While separating influenza from other ILIs remains a challenge, and intense media attention can spur search spikes and skew results, the data being provided by Google’s Flu Trends has proven to be both timely and valuable.
Since the early results from Flu Trends has proved so promising, Google is now setting their sights on the fastest growing mosquito-borne illness in the world; Dengue.
As with influenza-like illnesses, aggregated search totals for Dengue in a number of countries correspond closely with outbreaks. Below you’ll see the correlation between Dengue activity and Dengue-related queries in Brazil since 2003.
The Dengue Trends project is small right now, with just 5 countries being tracked (Bolivia, Brazil, India, Indonesia, and Singapore).
Not all dengue-endemic countries have enough detailed historical dengue surveillance and enough Internet access and activity to monitor right now, but more countries are expected to be added over time.
This is what the Dengue Trends front page looks like.
Google provides this service, and data, free of charge and as a public service.
They also continue to release a number of free data mining tools, including one last week called Google Correlate that works like Google Trends in reverse.
Rather than inputting a search term and seeing the trend, Google Correlate allows you to upload your own data series, and see what search terms are a trending match.
For more on how all of this works, check out the Google Labs announcement.
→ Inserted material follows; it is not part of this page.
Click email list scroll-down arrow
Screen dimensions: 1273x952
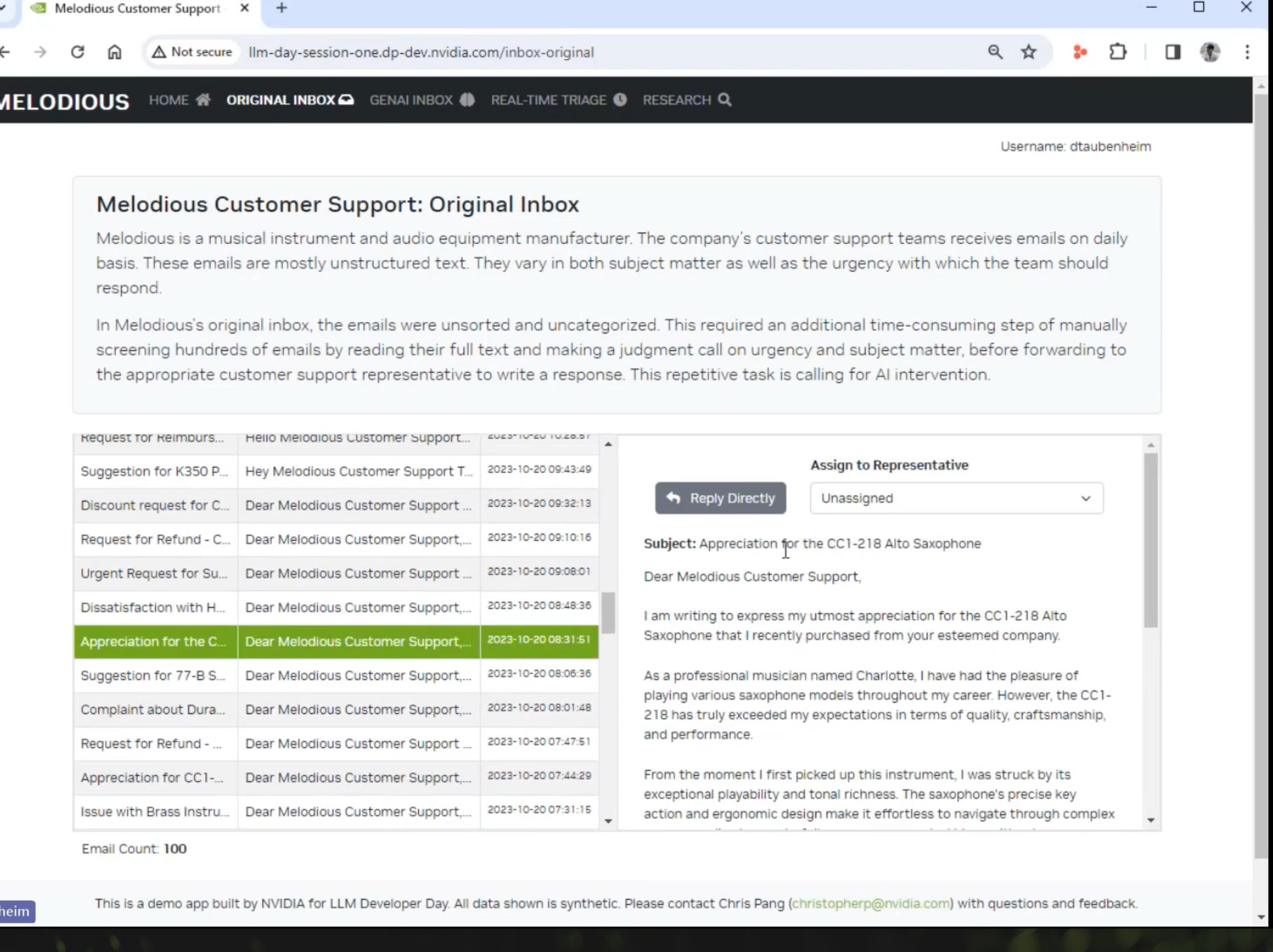click(x=608, y=821)
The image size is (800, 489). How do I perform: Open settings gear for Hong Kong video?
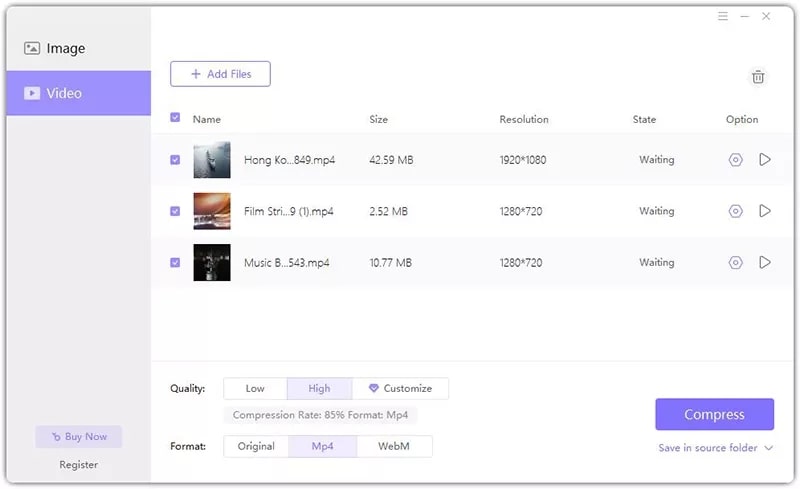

Statistical data geeks will find a White Paper on all of this, but for those of us who are arithmetically challenged, Google was kind enough to present the basics in the form of an 8-page comic book.
Google Flu Trends and Dengue Trends won’t supplant traditional surveillance systems, of course.
But they can serve as a novel and innovative real-time adjunct to conventional surveillance systems, and over time will likely improve in both geographic coverage and accuracy.
It should be fascinating to watch them evolve.